**** Source ****
These documents contain important information about Washington Federal and its financial condition. Information contained in this proxy statement/prospectus supersedes information incorporated by reference that Washington Federal and Anchor have filed with the SEC prior to the date of this proxy statement/prospectus, while information that it files with the SEC after the date of this proxy statement/prospectus that is incorporated by reference will automatically update and supersede this information.
Washington Federal supplied all information contained or incorporated by reference in this document relating to Washington Federal, and Anchor supplied all information contained or incorporated by reference in this document relating to Anchor.
Washington Federal’s filings are available on its website, www.Washingtonfederal.com. Information contained in or linked to Washington Federal’s website is not a part of this proxy statement/prospectus. You may also request a copy of these filings, at no cost, by writing or telephoning Washington Federal at:
Washington Federal, Inc.
****
-- Task set --
1. Translate this sentence from the proxy statement excerpt into Spanish: "Information contained in or linked to Washington Federal’s website is not a part of this proxy statement/prospectus."
2. Duplicate the passage of the proxy statement excerpt starting at "Washington Federal’s filings" and ending at "Washington Federal, Inc.".
The data below was gathered from a separate source and has no connection to the proxy statement excerpt.
**** Information supplied ****
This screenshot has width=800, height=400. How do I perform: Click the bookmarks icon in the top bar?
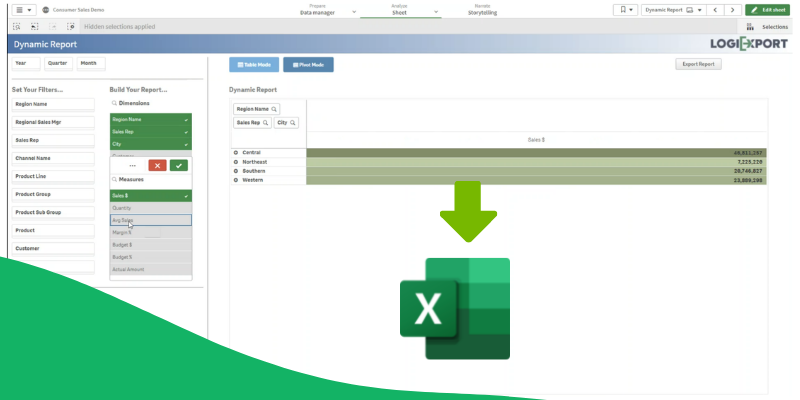pos(625,9)
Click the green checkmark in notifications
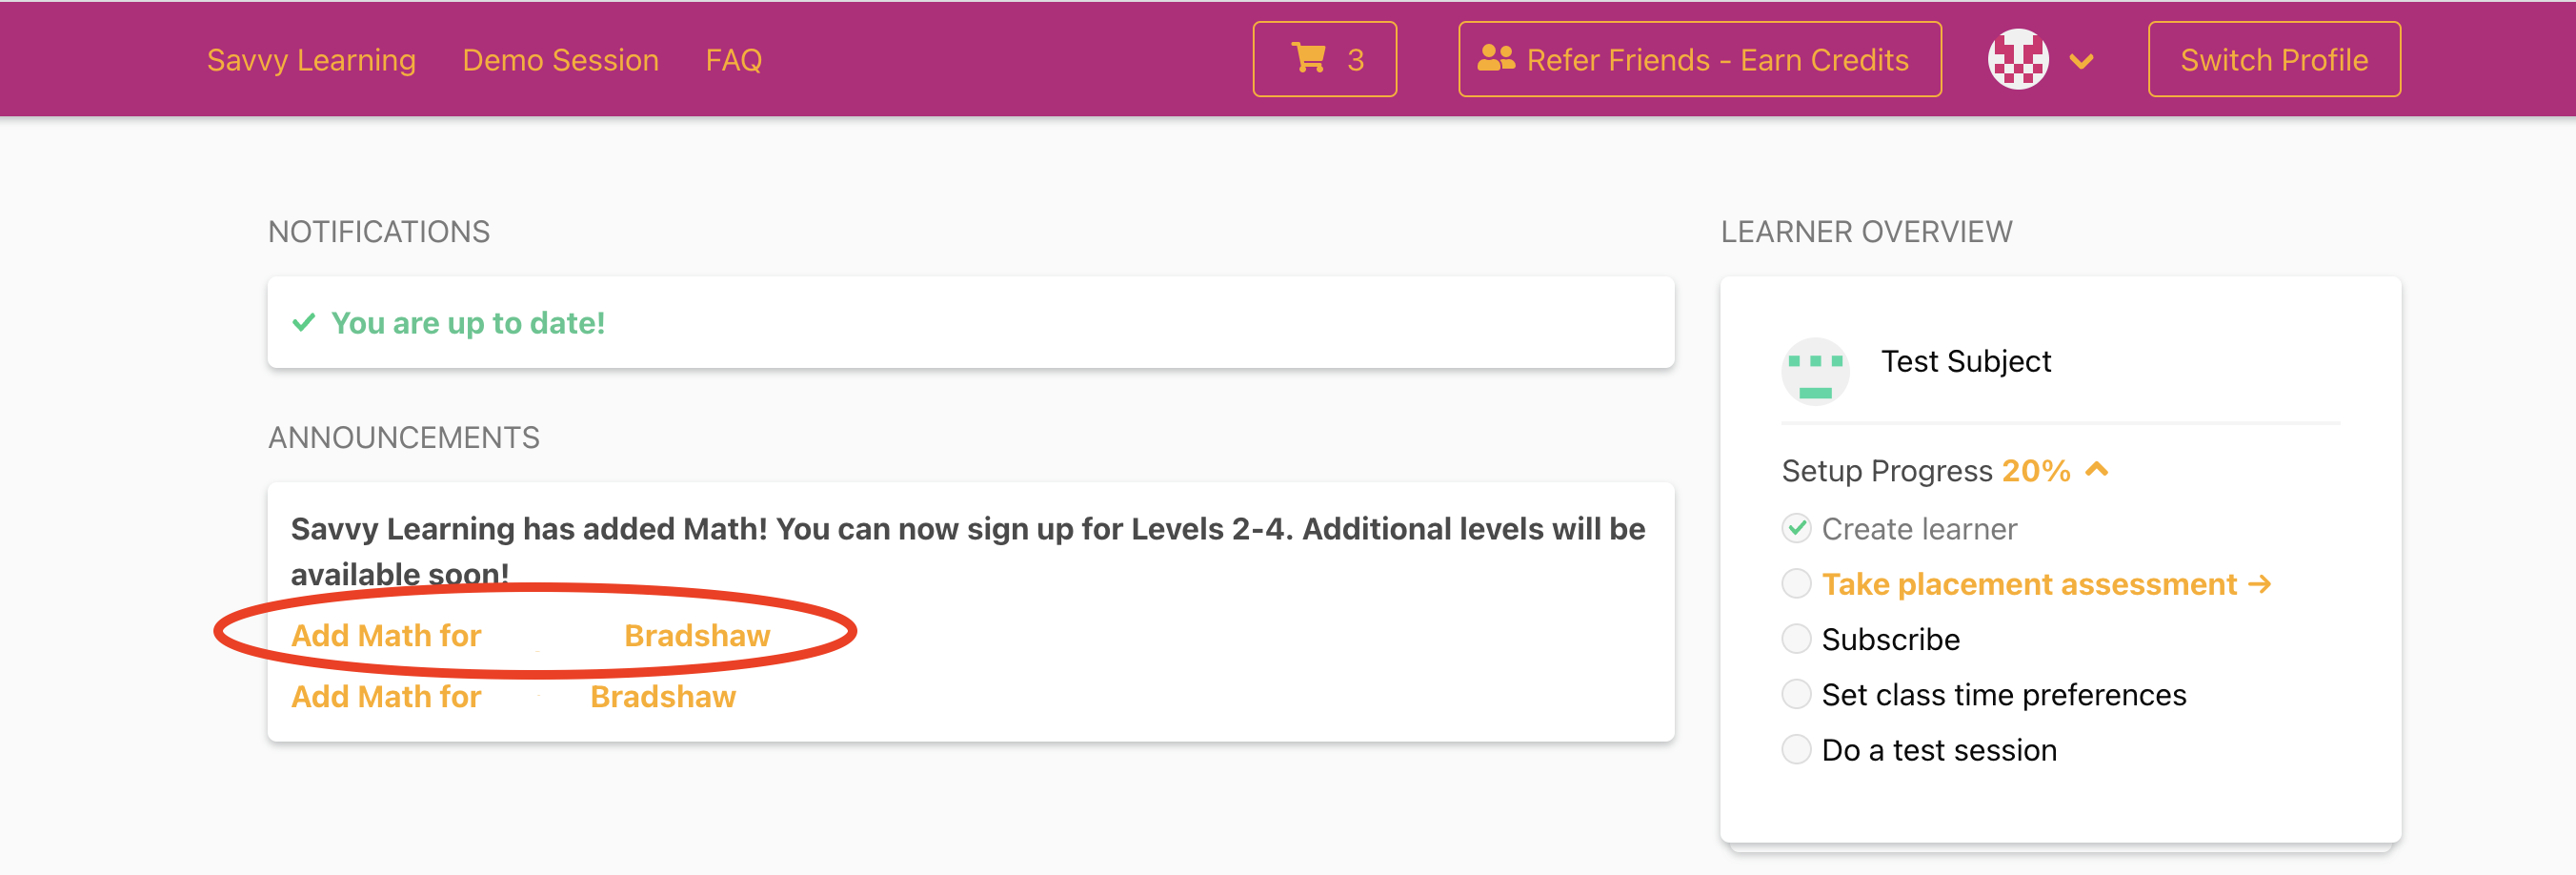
****
-- Expected answers --
1. La información contenida en el sitio web de Washington Federal o vinculada a él no forma parte de esta declaración de representación/prospecto.

2.
Washington Federal’s filings are available on its website, www.Washingtonfederal.com. Information contained in or linked to Washington Federal’s website is not a part of this proxy statement/prospectus. You may also request a copy of these filings, at no cost, by writing or telephoning Washington Federal at:
Washington Federal, Inc.